Hi,
I am relatvely new to Julia and I am having some weird issue when trying to parallelize.
I use the @parallel with Shared Arrays approach (but I have the same issue when I use pmap ).
So, I have something like this:
addprocs(7)
A=SharedArray{Float64}(a_size,b_size,c_size)
toler=1e-3
maxit=1000
 while (metric1>toler) && (iter1<maxit)
`@inbounds` `@sync` `@parallel`  for i in 1:c_size
 A[:,:,i]=compute_A(fs,A0[:,:,i],i)
end
A_new=sdata(A)
metric1=maximum(abs.((A_new-A0)))
A0=copy(A_new)
iter1=iter1+1
println("$(iter1)  $(metric1)")
end
where the inputs of the function “compute_A” are:
-fs is a “DataType” defined by me
-A0 is an array
-i is the index I m looping over (dimension c_size)
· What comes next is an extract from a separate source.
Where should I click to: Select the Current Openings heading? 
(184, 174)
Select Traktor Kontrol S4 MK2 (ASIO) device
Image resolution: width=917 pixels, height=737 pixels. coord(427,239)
So, it seems to be working fine when I compute it like this.
The problem is that when I wrap this up in a function
like:
addprocs(7)
myfunction(fs::DataType,  toler::Float64, maxit::Int)
 A=SharedArray{Float64}(a_size,b_size,c_size)
 
  while (metric1>toler) && (iter1<maxit)
 `@inbounds` `@sync` `@parallel`  for i in 1:c_size
  A[:,:,i]=compute_A(fs,A0[:,:,i],i)
 end
 A_new=sdata(A)
 metric1=maximum(abs.((A_new-A0)))
 A0=copy(A_new)
 iter1=iter1+1
 println("$(iter1)  $(metric1)")
 end
end 
This: wrap(fs, 1e-3, 1000)
runs WAY SLOWER than the other one (like 6 vs 600 seconds). It seems extremely weird and
I don’t understand what I am doing wrong but there is definitely something I am missing. So I was hoping I could get some help here. Thanks a lot for your time and help.